• **PROBLEM STATEMENT**: Where a line of the records contains the word "button", show that line.

Saved entries:
"""
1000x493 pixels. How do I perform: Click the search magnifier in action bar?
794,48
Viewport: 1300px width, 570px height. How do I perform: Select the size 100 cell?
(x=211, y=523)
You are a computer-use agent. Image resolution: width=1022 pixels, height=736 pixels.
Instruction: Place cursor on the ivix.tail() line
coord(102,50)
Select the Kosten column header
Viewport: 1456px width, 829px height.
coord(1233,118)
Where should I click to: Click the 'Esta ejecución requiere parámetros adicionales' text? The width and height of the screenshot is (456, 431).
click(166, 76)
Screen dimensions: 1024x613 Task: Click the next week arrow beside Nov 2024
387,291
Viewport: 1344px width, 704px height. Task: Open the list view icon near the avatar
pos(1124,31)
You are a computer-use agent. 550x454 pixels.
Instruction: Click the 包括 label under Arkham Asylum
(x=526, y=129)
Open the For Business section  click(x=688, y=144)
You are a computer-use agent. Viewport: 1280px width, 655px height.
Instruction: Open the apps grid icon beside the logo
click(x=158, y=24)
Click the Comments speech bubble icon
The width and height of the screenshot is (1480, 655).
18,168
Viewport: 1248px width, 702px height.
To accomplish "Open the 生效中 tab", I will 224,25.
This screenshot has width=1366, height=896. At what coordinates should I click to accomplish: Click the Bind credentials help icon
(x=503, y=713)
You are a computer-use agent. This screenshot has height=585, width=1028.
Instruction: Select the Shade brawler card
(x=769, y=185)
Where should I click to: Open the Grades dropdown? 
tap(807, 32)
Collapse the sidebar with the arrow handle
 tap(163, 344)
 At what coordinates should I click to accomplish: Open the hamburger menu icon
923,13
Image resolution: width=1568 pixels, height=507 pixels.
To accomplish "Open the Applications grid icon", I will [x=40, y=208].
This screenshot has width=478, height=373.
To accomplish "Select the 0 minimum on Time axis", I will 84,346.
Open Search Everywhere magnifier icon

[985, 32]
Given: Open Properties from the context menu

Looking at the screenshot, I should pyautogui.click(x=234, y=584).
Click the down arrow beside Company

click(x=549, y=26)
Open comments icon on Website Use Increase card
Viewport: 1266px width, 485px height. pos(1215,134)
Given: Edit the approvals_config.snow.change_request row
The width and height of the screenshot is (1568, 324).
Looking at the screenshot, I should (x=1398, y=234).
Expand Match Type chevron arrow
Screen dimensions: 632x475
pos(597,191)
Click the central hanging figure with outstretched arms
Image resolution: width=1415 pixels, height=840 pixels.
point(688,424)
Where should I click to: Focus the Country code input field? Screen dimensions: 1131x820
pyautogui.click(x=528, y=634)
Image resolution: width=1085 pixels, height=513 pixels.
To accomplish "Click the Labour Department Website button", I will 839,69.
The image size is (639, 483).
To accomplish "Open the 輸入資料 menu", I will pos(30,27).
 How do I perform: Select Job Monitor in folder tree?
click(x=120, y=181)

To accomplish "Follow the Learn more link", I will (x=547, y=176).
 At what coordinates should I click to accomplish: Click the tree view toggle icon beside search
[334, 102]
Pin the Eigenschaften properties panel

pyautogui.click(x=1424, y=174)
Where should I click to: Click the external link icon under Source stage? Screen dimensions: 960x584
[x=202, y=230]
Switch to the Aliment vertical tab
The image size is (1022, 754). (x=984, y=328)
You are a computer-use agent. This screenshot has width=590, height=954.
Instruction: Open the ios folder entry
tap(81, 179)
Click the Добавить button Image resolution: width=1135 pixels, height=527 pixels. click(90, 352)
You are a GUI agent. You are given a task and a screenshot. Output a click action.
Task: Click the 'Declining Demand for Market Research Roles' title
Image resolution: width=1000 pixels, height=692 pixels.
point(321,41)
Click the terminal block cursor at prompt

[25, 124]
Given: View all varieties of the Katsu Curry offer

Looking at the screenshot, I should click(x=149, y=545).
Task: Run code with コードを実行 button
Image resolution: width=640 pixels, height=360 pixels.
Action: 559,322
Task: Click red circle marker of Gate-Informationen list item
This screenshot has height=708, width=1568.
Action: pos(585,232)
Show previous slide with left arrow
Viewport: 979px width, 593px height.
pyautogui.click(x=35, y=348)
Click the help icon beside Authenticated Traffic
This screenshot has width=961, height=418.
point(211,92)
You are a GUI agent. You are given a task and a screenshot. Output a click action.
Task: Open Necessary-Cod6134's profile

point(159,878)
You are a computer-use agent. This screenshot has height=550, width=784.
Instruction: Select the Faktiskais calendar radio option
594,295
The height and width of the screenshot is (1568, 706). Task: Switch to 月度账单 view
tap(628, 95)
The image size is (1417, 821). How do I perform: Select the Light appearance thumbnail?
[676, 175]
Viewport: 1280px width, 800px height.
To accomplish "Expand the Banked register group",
"""
• **EXPECTED ANSWER**:
To accomplish "Click the Labour Department Website button", I will 839,69.
Click the Добавить button Image resolution: width=1135 pixels, height=527 pixels. click(90, 352)
Task: Run code with コードを実行 button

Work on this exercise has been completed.